A filha de uma paciente internada no Hospital São Lucas, da rede Hapvida NotreDame Intermédica, denuncia supostos casos de negligência, falta de assistência adequada e descumprimento de decisão judicial para alta com home care. O caso envolve a paciente Neide da Cruz dos Santos, de 64 anos.
Segundo a filha, Geisa Santos Gaudêncio, a mãe está internada desde janeiro deste ano, apesar de já ter recebido indicação médica de alta com home care desde março. Neide enfrenta um quadro delicado desde dezembro de 2023, quando apresentou complicações pulmonares e cardíacas. Desde então, passou a conviver com comorbidades severas, incluindo perda de mobilidade, necessidade de traqueostomia e alimentação exclusiva por sonda gástrica, após cirurgia de gastrostomia (GTT).
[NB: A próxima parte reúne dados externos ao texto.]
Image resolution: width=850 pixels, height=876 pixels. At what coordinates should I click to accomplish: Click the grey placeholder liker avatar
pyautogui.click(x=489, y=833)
Durante a internação, a paciente ainda teria contraído uma pneumonia dentro do próprio hospital, o que agravou seu estado de saúde e prolongou sua permanência na Unidade de Terapia Intensiva (UTI). Para a família, o episódio reforça a fragilidade do atendimento prestado.
Após a estabilização do quadro clínico e a realização da cirurgia, médicos teriam autorizado a alta hospitalar. No entanto, segundo Geisa, a liberação não ocorreu sob a justificativa de uma “transição interna de empresas”, o que teria impedido a implantação do serviço de home care — mesmo diante de uma liminar judicial que garante esse direito.
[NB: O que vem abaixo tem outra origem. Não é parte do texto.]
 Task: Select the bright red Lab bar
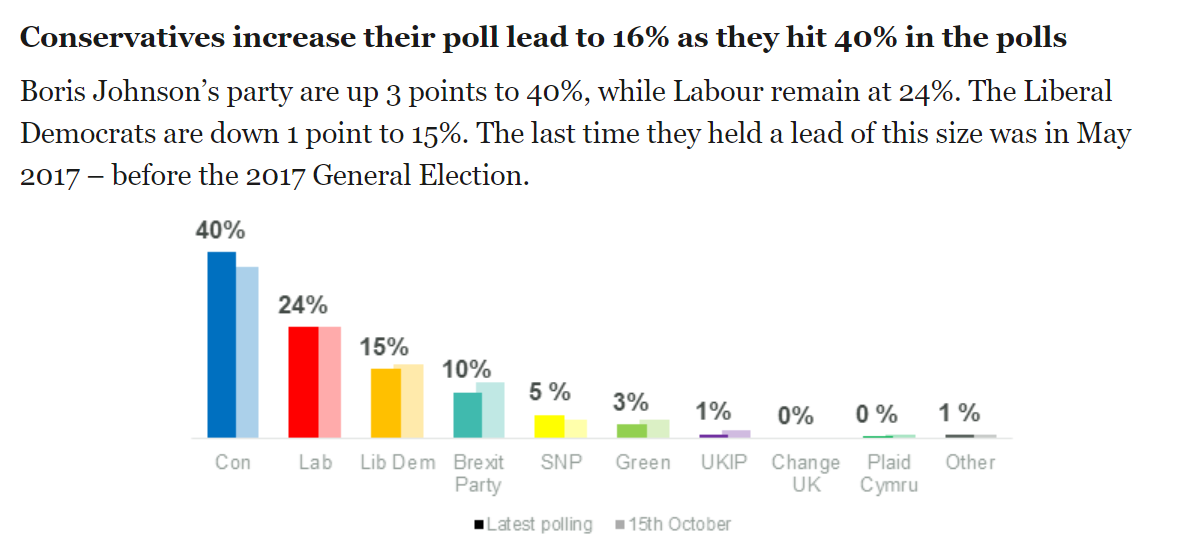click(x=303, y=382)
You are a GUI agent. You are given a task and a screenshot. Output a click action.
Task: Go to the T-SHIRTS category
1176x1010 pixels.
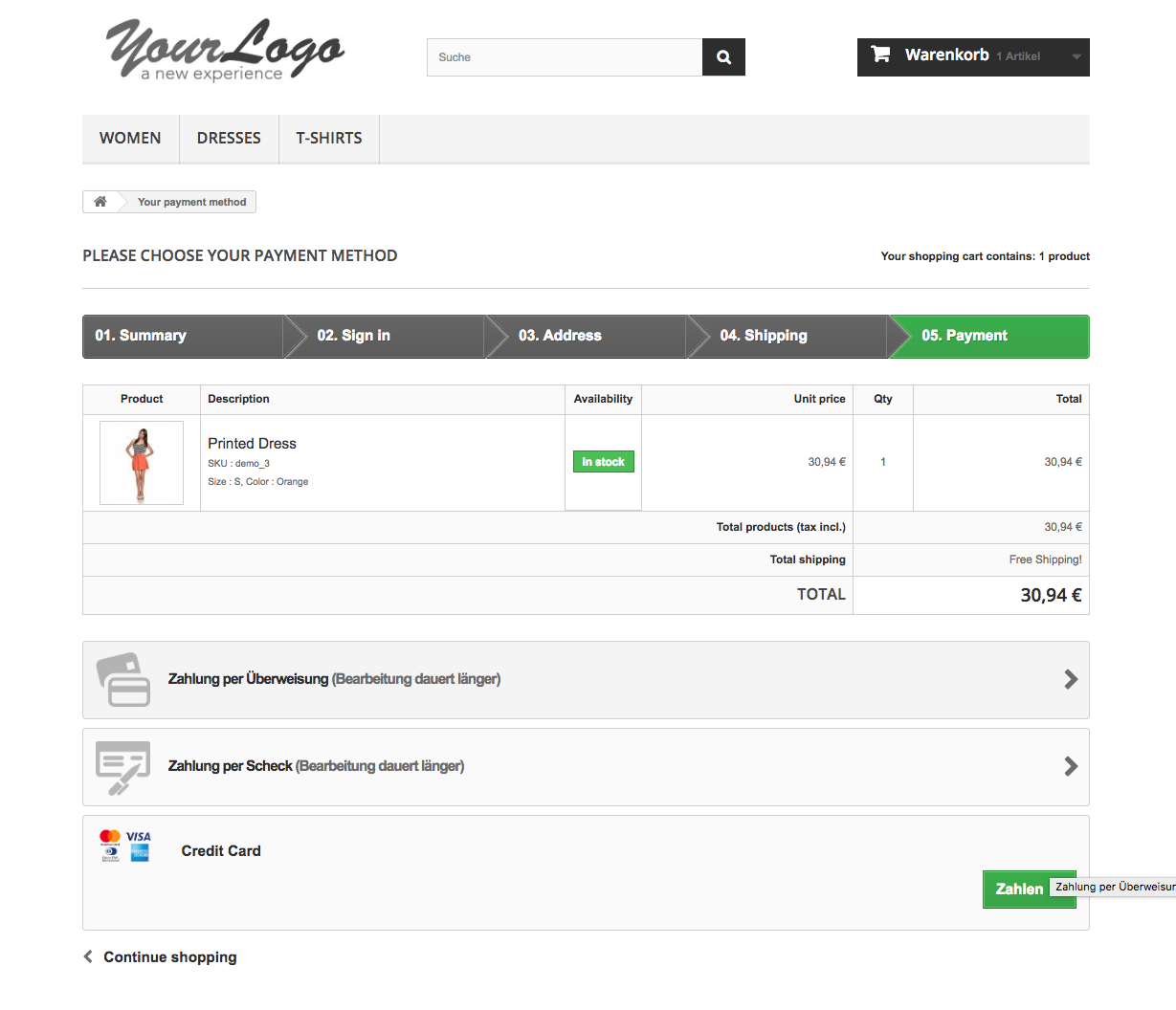(x=328, y=139)
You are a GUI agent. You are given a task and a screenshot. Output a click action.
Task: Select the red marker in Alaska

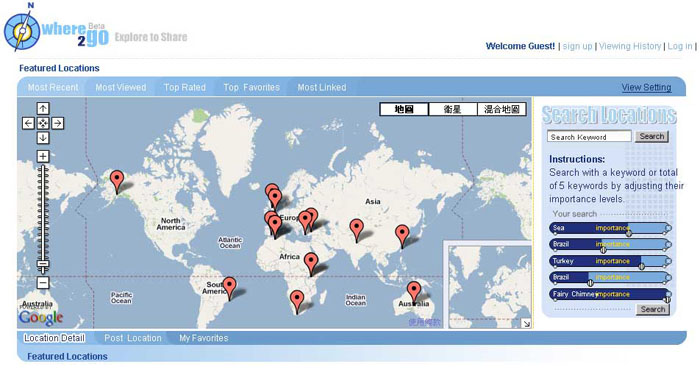[117, 182]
Além da permanência considerada desnecessária, a família relata situações que apontam para falhas graves na assistência diária. “Os banhos são dados quando querem. Chegaram a dar banho na minha mãe às 4 da manhã. Para uma pessoa idosa, com problemas psicológicos, isso é desumano”, afirma a filha.
Outro ponto crítico, segundo o relato, é a falta de regularidade em procedimentos essenciais, como a aspiração de secreções — fundamental para pacientes com traqueostomia. “Há dias em que uma equipe passa a responsabilidade para outra. Enquanto isso, minha mãe fica com acúmulo de secreção, o que é extremamente perigoso”, diz.
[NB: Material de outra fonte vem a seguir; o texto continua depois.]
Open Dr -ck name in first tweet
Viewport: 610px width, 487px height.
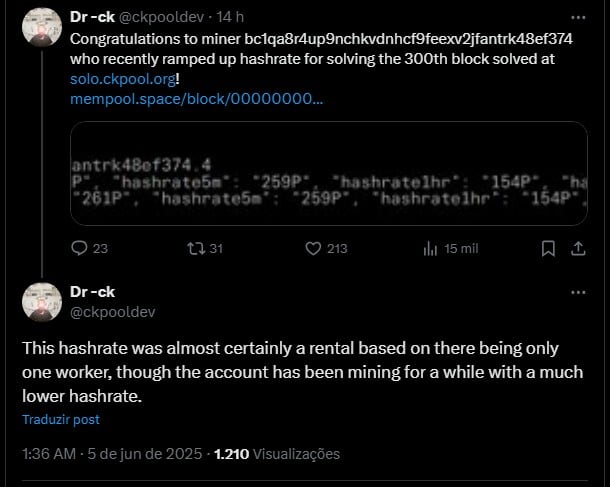coord(92,17)
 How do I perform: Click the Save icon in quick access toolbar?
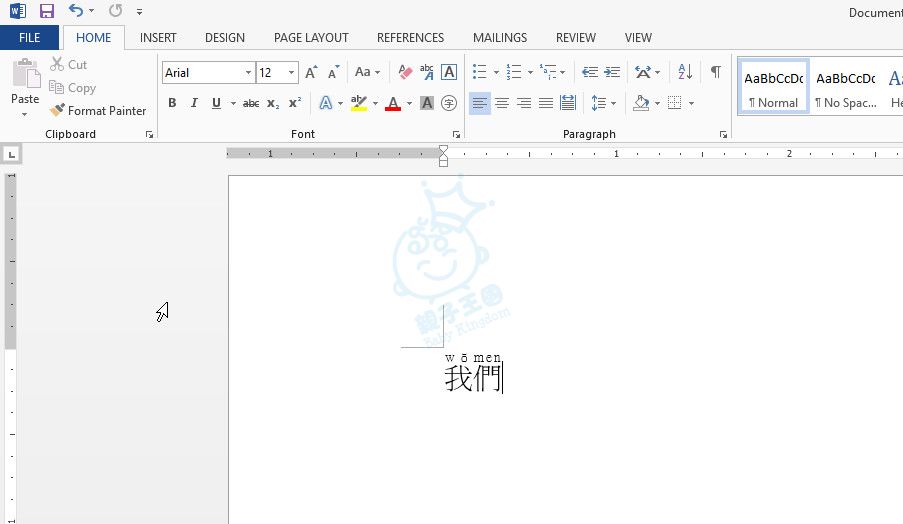[47, 11]
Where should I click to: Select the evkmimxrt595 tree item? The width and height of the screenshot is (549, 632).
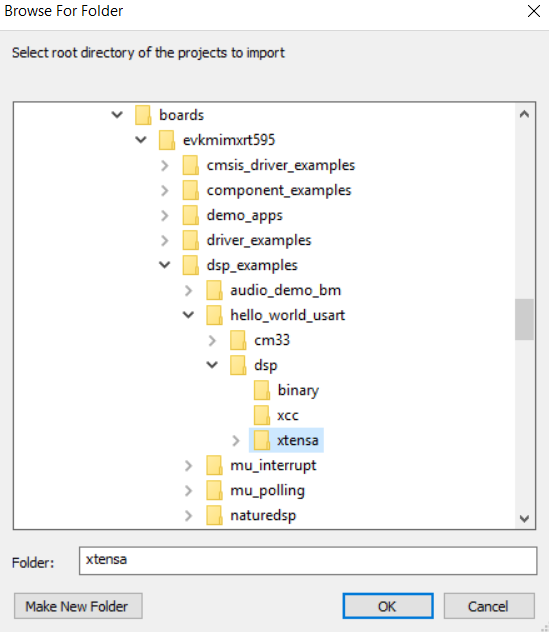click(x=229, y=140)
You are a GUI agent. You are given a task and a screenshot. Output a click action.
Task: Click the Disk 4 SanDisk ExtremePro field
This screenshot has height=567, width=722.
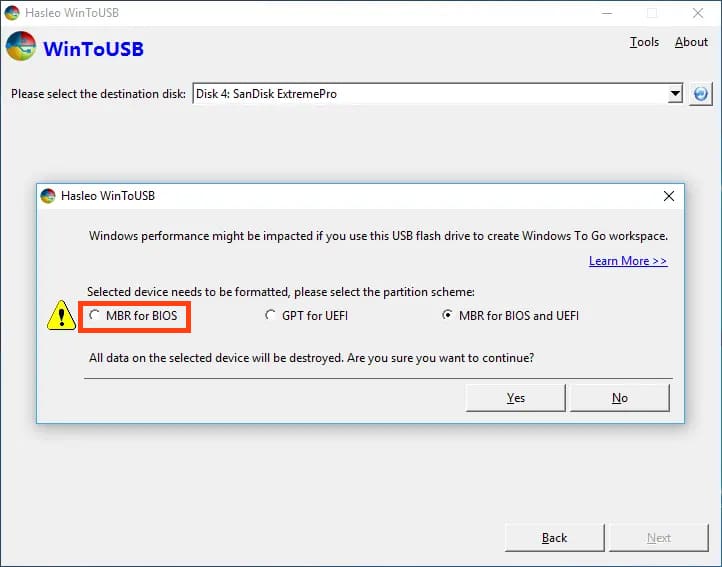428,94
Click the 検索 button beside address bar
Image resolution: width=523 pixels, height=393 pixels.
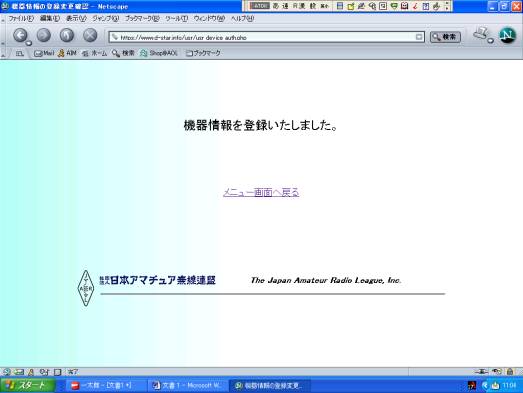(445, 37)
Geisa também denuncia o impacto emocional da situação. “Ela chorava muito quando fui visitá-la. É uma pessoa que já enfrenta problemas psiquiátricos e está sendo submetida a um sofrimento desnecessário”, relata.
Mesmo internada, a família afirma que precisa arcar com custos que deveriam ser de responsabilidade do hospital ou do convênio, como fraldas, insumos e a contratação de cuidadoras para garantir o mínimo de assistência. “Gastamos quase 10 mil reais em um único mês, contando final de fevereiro e final de março. Estamos falindo”, afirma.
A família também questiona cobranças relacionadas ao transporte da paciente e relata dificuldades anteriores para conseguir ambulância no momento da alta.
Uma nova decisão judicial teria reforçado o direito ao home care, incluindo toda a estrutura necessária para continuidade do tratamento em casa. Ainda assim, segundo Geisa, a determinação segue sem cumprimento.
“Minha mãe não precisa mais estar internada. Ela precisa de dignidade, de estar em casa, com a família. O que está acontecendo é negligência e descaso”, conclui.
Procurada pelo JA, a operadora emitiu o seguinte comunicado:
A companhia reafirma seu compromisso com a qualidade do atendimento aos seus beneficiários e informa que a equipe assistencial presta acompanhamento contínuo à paciente, com atenção individualizada às suas necessidades. A diretoria de acolhimento mantém contato ativo com a família, oferecendo orientações e garantindo o suporte necessário, em linha com os protocolos, diretrizes e prazos estabelecidos pela Agência Nacional de Saúde Suplementar (ANS).
Por se tratar de processo judicial em andamento, a empresa não comenta detalhes do caso.